He glanced up at her. “When Maggie was born. Houston is pretty useless worrying about Amelia the way he does.”
“And when your son was born?”
She watched as his Adam’s apple slowly slid up and down. “Yeah, I bathed him, too.” He set the kettle down. “Why don’t you lay her on the towels there. I’ll hold her while you wash her.”
She laid the child down. Dallas slipped his large hand beneath the child’s dark head.
“We’ll wash her hair first. She won’t like it, but it’s gotta be done,” he said.
As Cordelia sprinkled the first drops of warm water over the child’s head, the baby scrunched up her face and released a wail.
“Do you think I’m hurting her?” Cordelia asked as the wail intensified.
“Nah, she’s just exercising her lungs.” Gently, he turned the child, cradling her on her side so Cordelia could wash the back of her head.
“She’s so tiny,” Cordelia said.
“Yep, but that won’t last.”
As Dallas helped her clean the child, an ache settled deep within her chest for all the children Dallas would care for in the future, all the children who would not belong to him.
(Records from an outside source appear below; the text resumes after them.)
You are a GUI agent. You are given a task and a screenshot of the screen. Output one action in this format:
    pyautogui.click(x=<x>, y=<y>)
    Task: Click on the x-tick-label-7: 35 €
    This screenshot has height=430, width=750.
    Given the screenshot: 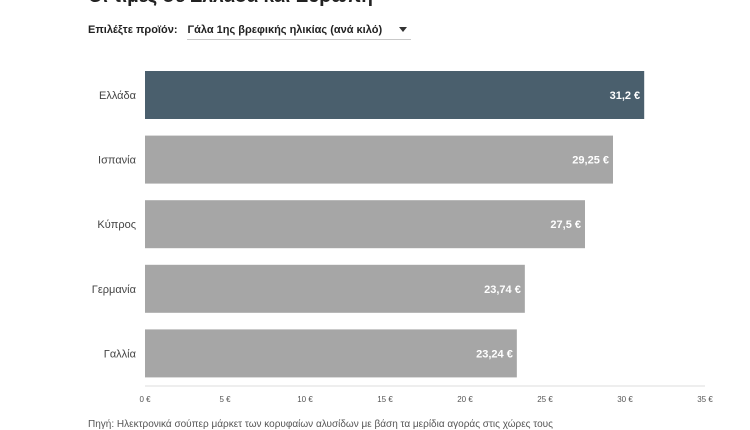 What is the action you would take?
    pyautogui.click(x=705, y=400)
    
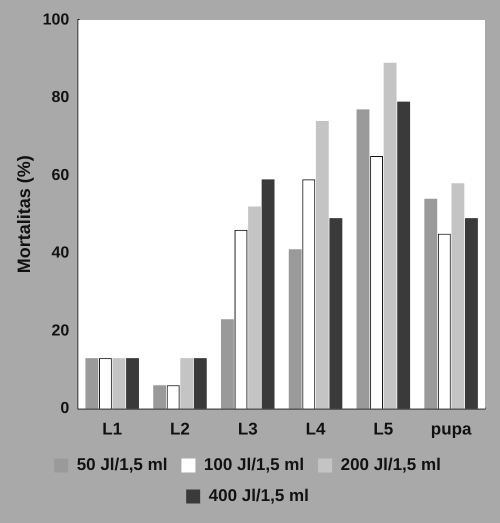 The image size is (500, 523). I want to click on x-tick-label: pupa, so click(451, 428).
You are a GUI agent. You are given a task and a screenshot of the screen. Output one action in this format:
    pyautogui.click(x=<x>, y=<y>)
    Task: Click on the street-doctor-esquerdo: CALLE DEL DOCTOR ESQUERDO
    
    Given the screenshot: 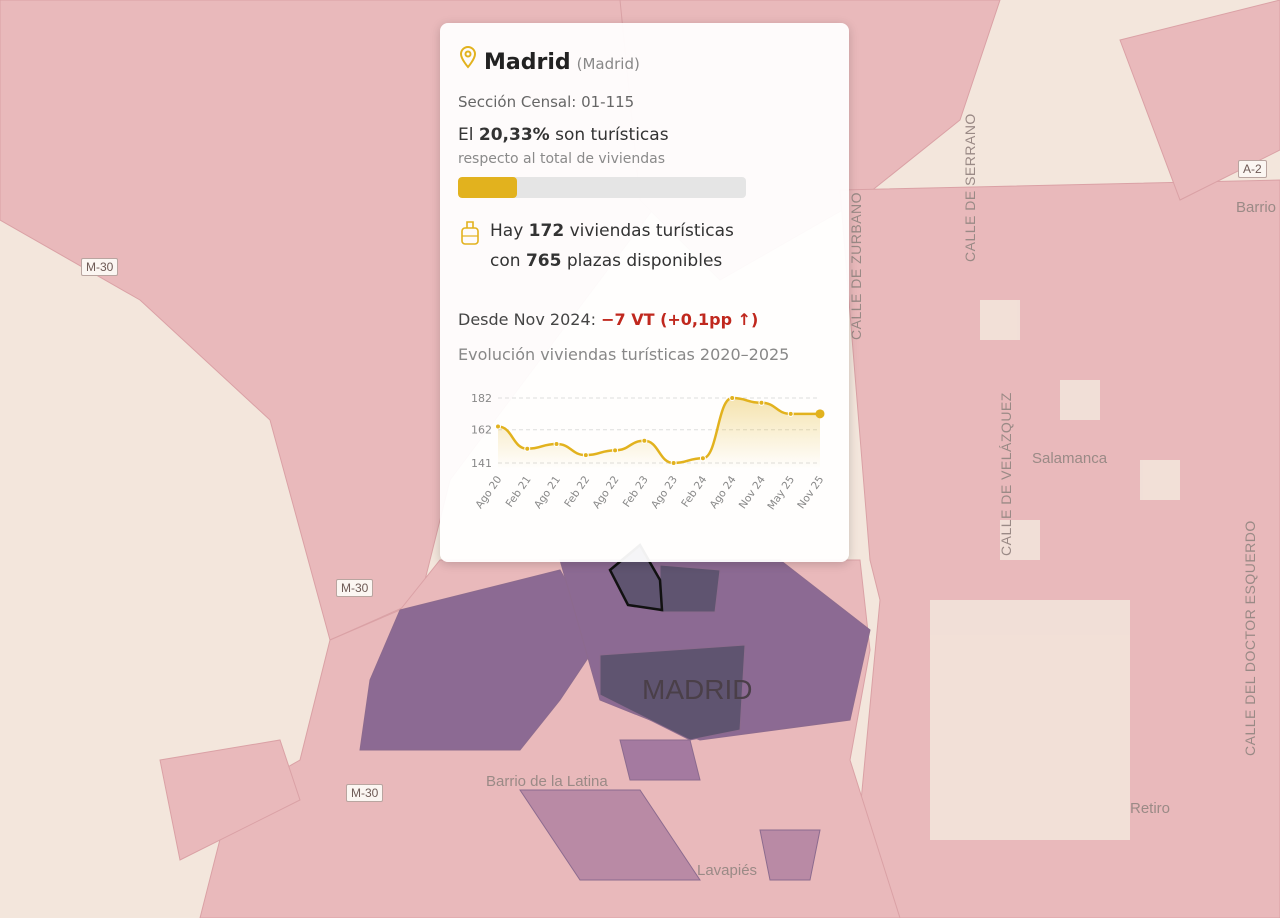 What is the action you would take?
    pyautogui.click(x=1250, y=638)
Houston’s children. Austin’s children. But never his.
How unfair of Fate to give Rawley’s father a son he would never appreciate while Dallas would live the remainder of his life with no hope of ever acquiring a son.
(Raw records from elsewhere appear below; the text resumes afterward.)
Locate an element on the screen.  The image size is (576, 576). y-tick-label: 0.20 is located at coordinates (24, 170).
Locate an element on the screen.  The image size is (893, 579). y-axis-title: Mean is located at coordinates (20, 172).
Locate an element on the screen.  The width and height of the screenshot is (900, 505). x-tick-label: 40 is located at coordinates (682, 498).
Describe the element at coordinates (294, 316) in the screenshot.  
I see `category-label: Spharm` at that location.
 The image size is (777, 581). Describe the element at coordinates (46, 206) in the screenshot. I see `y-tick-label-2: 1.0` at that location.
Dallas, whose large hands cradled and comforted the child.
Dallas, who looked upon a child barely an hour old, with love in his eyes.
While Rawley’s father gave his son nothing but pain, Dallas would have seen to it that his son had all that his heart desired.
When she finished washing the baby, she watched as Dallas patted his niece dry and slipped a blue gown over her head. A gown his son would have worn.
He brought a dry blanket around the baby and cradled her within the crook of his arm. A corner of his mustache lifted as he smiled. “Hello, little December. Aren’t you a beauty? You ready to see your ma? Get something to eat?”
He looked at Cordelia, a sadness in his eyes. “Did you want to take her upstairs?”
At that moment she knew she loved him more deeply than she thought possible. “No, you go ahead.”
When he’d left, she glanced around the kitchen. Together they had cared for Houston’s daughter. They worked well together, they always had. “We would have made good parents,” she whispered to the shadows in the corner. “It’s not fair that we were denied the chance.”
Without knowing her destination, she walked out of the house, her slippered feet leaving a trail in the thin blanket of snow.
The wind whipped around her, and she heard the rapid clackety-clack of the windmill. Then she was standing beside her son’s grave—for the first time.
His wooden marker was simple:
LEIGH
SON
1881
She wanted to hold him. She wanted to bathe him and comb his hair and watch him grow. She wanted his tears to dampen her shoulder, his laughter to fill her heart.
She wanted all that she could never have—and she wanted it desperately.
The anguish ripped through her chest for all they had lost: their son and the foundation for a love that he might have given them. Dallas would never love her now as she loved him.
She heard muted footfalls, but couldn’t bring herself to turn around. She tried to wipe the tears from her cheeks, but others surfaced. She wrapped her arms around herself, trying to hold in the pain, but it only increased.